Ne consegue, pertanto, che nel delibare la fondatezza della domanda di accertamento dell’inadempimento di uno dei contraenti, ovvero di risoluzione contrattuale per inadempimento, il giudice deve tener conto, anche in difetto di una formale eccezione ai sensi dell’art. 1460 c.c., delle difese con cui la parte convenuta opponga – a sua volta – l’inadempienza dell’altra (Cass. 22995/2019; Cass. 336/2013; Cass. 2799/1997).

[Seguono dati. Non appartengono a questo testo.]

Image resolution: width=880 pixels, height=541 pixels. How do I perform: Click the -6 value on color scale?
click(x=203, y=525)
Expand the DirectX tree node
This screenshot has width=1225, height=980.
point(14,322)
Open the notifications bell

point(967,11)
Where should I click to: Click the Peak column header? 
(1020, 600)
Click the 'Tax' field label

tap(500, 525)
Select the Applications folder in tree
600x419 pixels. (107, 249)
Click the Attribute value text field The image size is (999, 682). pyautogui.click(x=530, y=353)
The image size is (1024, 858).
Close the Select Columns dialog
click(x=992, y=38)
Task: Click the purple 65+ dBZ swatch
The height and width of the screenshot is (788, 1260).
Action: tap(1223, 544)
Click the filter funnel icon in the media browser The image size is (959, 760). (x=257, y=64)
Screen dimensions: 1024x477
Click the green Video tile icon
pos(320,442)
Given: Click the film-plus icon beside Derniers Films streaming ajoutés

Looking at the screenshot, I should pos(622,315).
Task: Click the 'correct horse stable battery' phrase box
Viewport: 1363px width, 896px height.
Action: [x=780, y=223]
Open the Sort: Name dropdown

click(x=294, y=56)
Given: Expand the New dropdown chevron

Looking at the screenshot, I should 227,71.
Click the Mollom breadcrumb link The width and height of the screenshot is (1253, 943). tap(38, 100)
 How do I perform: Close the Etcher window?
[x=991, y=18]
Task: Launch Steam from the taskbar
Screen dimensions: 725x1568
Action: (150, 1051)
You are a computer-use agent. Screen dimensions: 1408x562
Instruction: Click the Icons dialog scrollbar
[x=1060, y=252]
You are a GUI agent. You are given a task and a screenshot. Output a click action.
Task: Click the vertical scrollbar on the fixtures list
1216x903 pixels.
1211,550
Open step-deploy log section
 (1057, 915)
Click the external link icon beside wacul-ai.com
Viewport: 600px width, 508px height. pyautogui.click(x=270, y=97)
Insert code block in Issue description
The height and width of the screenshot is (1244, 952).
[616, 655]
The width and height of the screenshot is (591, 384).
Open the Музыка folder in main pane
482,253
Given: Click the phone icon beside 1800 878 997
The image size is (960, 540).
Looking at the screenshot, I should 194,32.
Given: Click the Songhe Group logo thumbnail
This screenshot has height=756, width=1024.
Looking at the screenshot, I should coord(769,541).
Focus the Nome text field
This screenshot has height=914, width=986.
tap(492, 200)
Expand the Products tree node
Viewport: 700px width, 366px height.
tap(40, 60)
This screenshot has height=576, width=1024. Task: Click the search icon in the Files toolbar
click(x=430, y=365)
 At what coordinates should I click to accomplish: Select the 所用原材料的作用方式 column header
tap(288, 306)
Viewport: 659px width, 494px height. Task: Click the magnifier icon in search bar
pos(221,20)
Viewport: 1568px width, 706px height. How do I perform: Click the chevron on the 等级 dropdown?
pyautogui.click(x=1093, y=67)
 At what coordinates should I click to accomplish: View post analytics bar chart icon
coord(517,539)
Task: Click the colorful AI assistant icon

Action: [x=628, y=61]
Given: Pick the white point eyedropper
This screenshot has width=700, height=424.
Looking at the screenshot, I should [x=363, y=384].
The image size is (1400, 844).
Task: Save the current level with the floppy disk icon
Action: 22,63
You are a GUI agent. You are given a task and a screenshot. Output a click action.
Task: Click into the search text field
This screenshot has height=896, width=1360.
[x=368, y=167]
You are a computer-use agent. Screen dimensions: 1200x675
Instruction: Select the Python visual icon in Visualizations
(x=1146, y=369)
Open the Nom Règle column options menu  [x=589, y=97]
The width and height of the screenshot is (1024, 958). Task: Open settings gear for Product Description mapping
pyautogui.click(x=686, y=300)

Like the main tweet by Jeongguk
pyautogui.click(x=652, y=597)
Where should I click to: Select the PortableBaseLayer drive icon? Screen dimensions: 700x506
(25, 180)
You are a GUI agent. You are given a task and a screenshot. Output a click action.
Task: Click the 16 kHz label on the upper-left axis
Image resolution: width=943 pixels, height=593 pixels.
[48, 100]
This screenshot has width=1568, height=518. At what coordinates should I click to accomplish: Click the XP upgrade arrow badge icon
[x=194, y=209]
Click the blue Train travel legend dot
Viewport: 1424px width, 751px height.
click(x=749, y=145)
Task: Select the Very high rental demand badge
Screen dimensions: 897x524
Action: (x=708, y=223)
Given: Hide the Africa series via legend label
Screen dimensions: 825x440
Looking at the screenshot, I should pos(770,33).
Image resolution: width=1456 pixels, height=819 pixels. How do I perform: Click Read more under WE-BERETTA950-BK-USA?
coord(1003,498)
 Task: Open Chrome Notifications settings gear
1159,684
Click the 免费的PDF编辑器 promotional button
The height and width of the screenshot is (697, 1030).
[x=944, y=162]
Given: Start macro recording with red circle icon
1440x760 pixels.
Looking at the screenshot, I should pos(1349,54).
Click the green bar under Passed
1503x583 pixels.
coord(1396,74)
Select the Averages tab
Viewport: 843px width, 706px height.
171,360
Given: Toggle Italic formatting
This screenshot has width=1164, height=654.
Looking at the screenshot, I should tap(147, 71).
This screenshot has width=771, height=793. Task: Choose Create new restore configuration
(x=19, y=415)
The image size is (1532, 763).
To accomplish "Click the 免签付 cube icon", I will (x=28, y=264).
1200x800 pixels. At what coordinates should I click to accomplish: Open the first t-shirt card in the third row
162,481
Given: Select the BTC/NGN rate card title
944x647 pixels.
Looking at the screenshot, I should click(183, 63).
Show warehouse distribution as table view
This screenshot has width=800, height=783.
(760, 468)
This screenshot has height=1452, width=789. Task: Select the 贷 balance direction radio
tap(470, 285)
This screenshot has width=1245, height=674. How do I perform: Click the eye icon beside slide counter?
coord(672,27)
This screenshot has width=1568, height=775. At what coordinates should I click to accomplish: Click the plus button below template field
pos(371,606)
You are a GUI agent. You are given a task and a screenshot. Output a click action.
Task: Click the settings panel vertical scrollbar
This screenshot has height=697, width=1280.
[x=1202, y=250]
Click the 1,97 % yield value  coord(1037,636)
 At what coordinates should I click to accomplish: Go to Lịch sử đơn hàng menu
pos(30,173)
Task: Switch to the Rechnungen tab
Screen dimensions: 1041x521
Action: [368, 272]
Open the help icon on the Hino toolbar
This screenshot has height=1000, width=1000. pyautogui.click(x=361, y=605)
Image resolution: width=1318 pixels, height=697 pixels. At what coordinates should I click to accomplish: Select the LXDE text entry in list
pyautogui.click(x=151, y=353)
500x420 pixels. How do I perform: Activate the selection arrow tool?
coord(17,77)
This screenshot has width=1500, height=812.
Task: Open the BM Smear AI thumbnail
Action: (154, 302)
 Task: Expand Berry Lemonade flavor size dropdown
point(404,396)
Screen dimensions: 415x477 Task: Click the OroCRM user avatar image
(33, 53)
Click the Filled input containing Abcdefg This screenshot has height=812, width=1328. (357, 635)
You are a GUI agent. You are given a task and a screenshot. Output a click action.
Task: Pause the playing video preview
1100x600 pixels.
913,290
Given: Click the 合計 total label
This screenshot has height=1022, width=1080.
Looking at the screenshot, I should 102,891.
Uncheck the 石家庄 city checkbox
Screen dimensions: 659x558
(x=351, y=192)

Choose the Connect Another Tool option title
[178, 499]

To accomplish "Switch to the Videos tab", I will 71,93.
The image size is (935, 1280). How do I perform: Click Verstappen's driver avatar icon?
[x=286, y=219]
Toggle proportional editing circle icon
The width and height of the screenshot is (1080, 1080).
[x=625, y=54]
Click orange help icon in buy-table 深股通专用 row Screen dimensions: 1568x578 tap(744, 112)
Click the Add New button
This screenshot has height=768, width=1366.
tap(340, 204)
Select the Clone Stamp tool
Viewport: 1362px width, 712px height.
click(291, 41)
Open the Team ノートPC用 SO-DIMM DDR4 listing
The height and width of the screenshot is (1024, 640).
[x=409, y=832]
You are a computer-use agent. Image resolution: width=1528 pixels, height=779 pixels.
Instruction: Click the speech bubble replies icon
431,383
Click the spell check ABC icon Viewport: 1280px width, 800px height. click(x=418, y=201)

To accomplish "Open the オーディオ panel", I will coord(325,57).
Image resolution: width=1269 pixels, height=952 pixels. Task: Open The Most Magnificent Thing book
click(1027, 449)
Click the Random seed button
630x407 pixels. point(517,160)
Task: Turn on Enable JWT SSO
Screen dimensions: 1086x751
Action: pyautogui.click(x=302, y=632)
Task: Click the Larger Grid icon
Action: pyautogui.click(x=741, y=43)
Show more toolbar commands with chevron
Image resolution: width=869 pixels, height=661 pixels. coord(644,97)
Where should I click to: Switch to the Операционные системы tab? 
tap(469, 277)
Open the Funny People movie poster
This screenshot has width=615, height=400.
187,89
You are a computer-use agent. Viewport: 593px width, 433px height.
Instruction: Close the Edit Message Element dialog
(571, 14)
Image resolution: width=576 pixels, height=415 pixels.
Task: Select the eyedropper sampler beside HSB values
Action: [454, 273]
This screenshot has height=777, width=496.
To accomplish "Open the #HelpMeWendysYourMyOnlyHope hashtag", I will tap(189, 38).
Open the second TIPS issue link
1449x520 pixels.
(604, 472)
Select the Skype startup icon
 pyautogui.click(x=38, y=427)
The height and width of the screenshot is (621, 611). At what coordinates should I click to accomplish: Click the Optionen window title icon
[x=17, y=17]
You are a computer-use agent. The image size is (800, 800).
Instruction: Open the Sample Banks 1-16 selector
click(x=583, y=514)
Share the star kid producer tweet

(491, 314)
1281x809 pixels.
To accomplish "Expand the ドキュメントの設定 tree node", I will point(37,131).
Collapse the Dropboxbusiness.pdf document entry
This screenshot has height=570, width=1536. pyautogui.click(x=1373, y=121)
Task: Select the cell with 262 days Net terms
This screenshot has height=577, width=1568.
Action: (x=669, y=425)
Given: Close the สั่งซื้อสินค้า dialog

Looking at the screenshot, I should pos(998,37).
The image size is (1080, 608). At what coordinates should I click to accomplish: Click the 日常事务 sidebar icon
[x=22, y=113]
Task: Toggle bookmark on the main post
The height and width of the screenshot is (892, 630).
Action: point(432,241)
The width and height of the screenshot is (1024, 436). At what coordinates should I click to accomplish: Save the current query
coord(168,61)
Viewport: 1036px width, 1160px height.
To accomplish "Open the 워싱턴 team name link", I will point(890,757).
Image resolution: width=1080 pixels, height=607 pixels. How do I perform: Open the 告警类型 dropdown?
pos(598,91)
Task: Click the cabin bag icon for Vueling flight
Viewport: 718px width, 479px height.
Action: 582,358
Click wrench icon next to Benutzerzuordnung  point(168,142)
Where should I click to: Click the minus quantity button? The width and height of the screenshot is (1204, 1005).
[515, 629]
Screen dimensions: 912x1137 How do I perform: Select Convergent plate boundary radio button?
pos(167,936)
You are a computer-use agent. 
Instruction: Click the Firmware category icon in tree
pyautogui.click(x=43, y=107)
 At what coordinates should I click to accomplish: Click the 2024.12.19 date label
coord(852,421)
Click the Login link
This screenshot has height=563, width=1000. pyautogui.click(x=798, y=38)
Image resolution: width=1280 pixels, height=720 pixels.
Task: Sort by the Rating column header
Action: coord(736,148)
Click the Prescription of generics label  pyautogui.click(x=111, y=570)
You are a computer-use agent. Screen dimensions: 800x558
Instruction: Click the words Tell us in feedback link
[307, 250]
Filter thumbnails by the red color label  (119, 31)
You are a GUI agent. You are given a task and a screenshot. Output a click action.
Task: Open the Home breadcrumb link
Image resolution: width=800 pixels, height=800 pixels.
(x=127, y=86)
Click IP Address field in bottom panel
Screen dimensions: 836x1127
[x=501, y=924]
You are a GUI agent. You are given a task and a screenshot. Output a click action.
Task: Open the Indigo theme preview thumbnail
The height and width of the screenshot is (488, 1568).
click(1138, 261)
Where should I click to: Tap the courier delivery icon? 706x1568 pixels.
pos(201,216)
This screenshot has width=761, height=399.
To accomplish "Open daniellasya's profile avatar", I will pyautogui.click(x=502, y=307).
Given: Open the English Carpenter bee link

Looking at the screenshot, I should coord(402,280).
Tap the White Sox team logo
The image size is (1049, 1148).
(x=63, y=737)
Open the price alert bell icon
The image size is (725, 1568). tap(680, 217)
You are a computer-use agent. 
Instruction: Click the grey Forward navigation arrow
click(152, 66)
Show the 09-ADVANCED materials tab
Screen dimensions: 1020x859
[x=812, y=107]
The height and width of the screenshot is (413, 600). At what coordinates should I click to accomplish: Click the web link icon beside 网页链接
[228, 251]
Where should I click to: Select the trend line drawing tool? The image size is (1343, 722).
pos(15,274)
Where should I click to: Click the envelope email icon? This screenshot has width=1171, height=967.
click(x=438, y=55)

La Corte distrettuale, avendo ritenuto che, per effetto della tardiva deduzione delle violazioni imputabili ai resistenti, allegate solo nella comparsa di costituzione depositata alla prima udienza, la loro sussistenza non potesse essere valutata e che, per questo solo fatto, dovesse ritenersi legittimo il recesso comunicato in data 3.7.2013, a prescindere da ogni scrutinio sulla sussistenza e rilevanza di dette violazioni e dal comportamento di entrambe le parti, è incorsa nella violazione denunciata.

E’ pertanto accolto il primo motivo di ricorso, con assorbimento del secondo, dovendo il giudice del rinvio riesaminare la domanda alla luce di tutte le circostanze allegate dalle parti, incluse le irregolarità dell’immobile promesso in vendita denunciate nella comparsa di costituzione di primo grado o comunque emerse in corso di giudizio. La sentenza impugnata è cassata in relazione al motivo accolto, con rinvio della causa alla Corte d’appello di Catania, in diversa composizione, anche per la pronuncia sulle spese di legittimità.

P.Q.M.

accoglie il primo motivo di ricorso, dichiara assorbito il secondo, cassa la sentenza impugnata in relazione al motivo accolto e rinvia la causa alla Corte d’appello di Catania, in diversa composizione, anche per la pronuncia sulle spese di legittimità.

Così deciso in Roma, nella Camera di consiglio della Sezione Seconda Civile, il 22 aprile 2021.